Directives:
A - Reproduce the part of the user agent text between "Mozilla/5.0: The user" and "for Gecko, too.", inclusive.
B - Sum up the user agent text in two sentences.

Text block:
** START **
User-Agent: <product> / <product-version> <comment>

format for web browsers:

User-Agent: Mozilla/5.0 (<system-information>) <platform> (<platform-details>) <extensions>

Remember: Your results will be unique to your computer and network.

Mozilla/5.0: The user agent application is Mozilla version 5.0. You will notice that most user agents start with a Mozilla Version. This is to says the browser is Mozilla-compatible. For historical reasons, almost every browser today sends it

(Macintosh; Intel Mac OS X 10_15_6): Details of the system in which the browser is running. The operating system is OS X version 10.15.6 (and is running on a Mac).

AppleWebKit/537.36: WebKit is the web browser engine. It is an open source rendering engine developed by Apple.

(KHTML, like Gecko): originally developed for Konquerer on Linux's KDE desktop – added the words “like Gecko” so they'd get the modern pages designed for Gecko, too.
Gecko is a browser engine developed by Mozilla. Gecko is designed to support open Internet standards, and is used by different applications to display web pages.
** END **
Records supplied:
** START **
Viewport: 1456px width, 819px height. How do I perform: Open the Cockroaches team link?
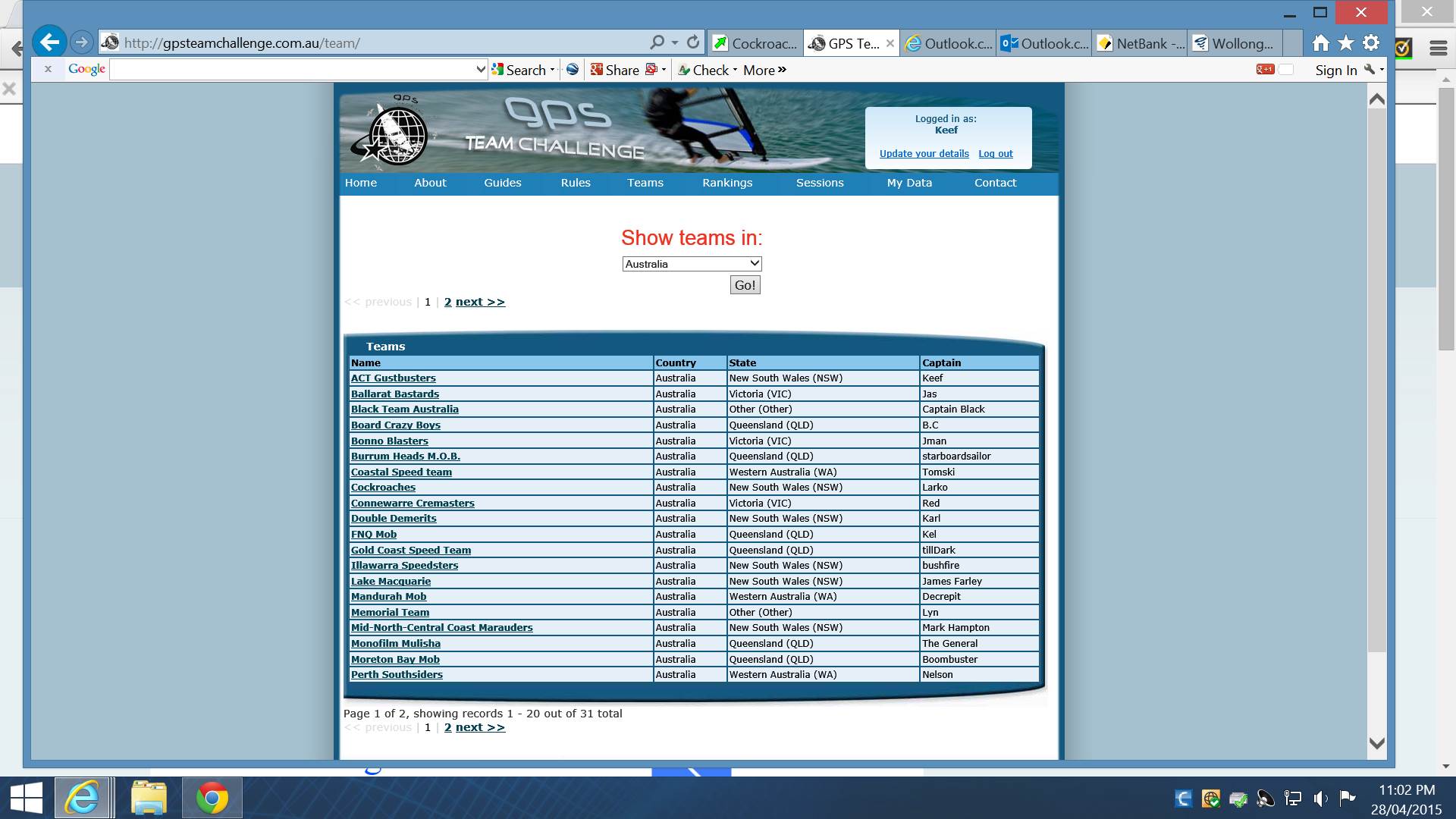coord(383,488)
** END **
** START **
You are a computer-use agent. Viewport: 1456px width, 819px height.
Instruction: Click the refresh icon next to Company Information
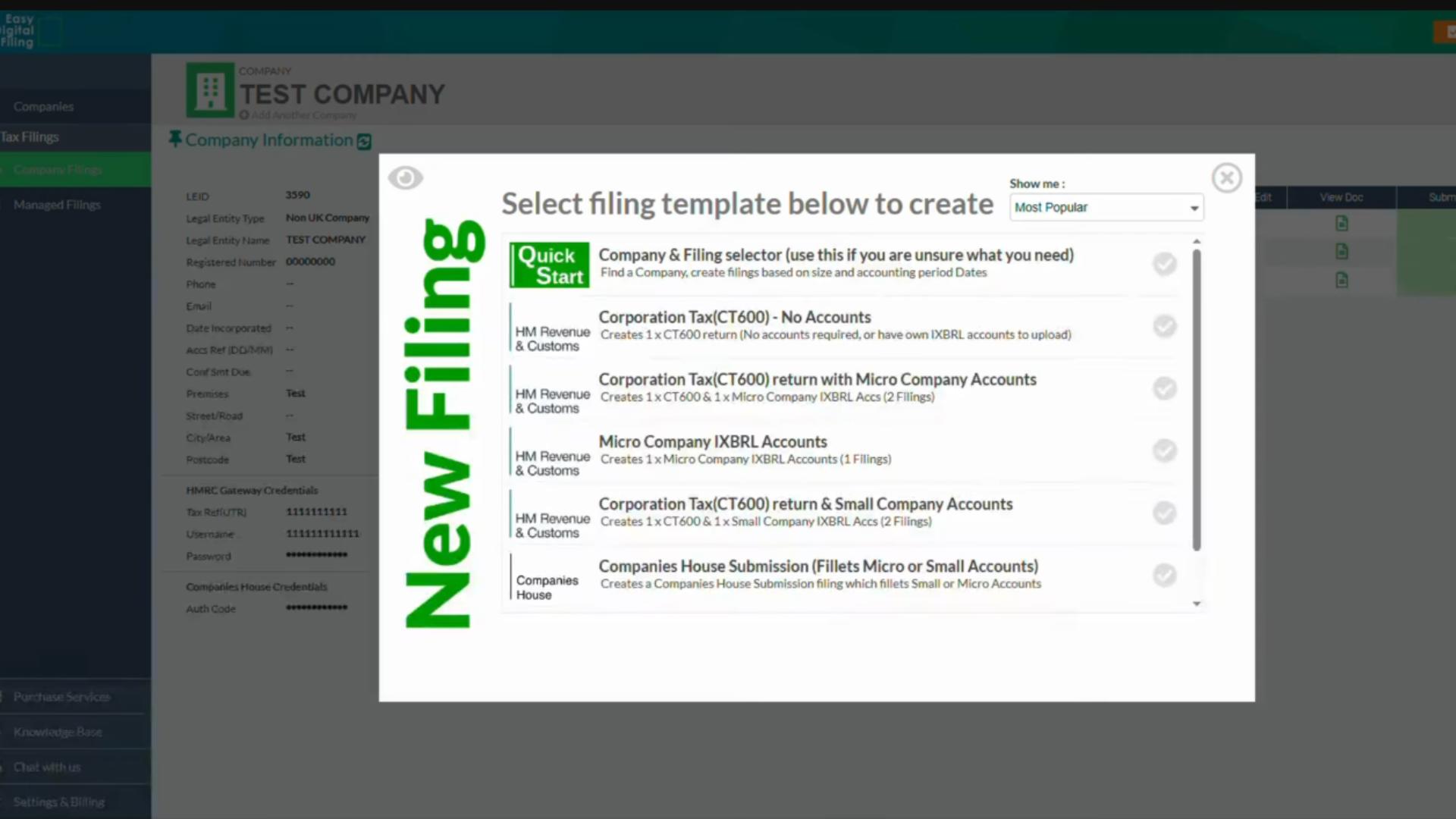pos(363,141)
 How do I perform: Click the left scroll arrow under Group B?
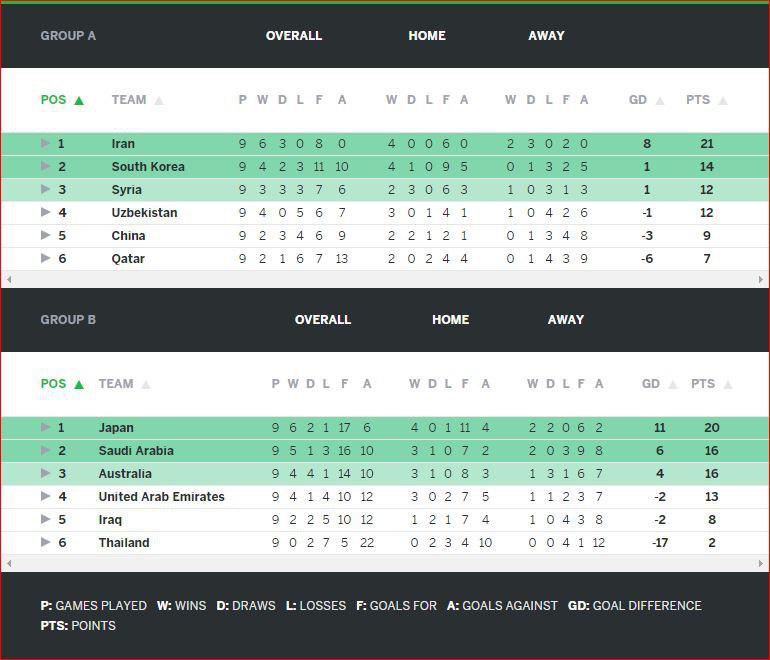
** END **
Solutions per task:
A -
Mozilla/5.0: The user agent application is Mozilla version 5.0. You will notice that most user agents start with a Mozilla Version. This is to says the browser is Mozilla-compatible. For historical reasons, almost every browser today sends it

(Macintosh; Intel Mac OS X 10_15_6): Details of the system in which the browser is running. The operating system is OS X version 10.15.6 (and is running on a Mac).

AppleWebKit/537.36: WebKit is the web browser engine. It is an open source rendering engine developed by Apple.

(KHTML, like Gecko): originally developed for Konquerer on Linux's KDE desktop – added the words “like Gecko” so they'd get the modern pages designed for Gecko, too.

B - The text gives the general format of a User-Agent header and the browser version, which begins with Mozilla/5.0 and is followed by system information, platform details and extensions. It then explains a sample string: Mozilla/5.0 marks the browser as Mozilla-compatible, the parentheses give system details such as OS X 10.15.6 on a Mac, AppleWebKit/537.36 names Apple's open source rendering engine, and the words "like Gecko" were added so that pages designed for Gecko, Mozilla's browser engine, would be received too.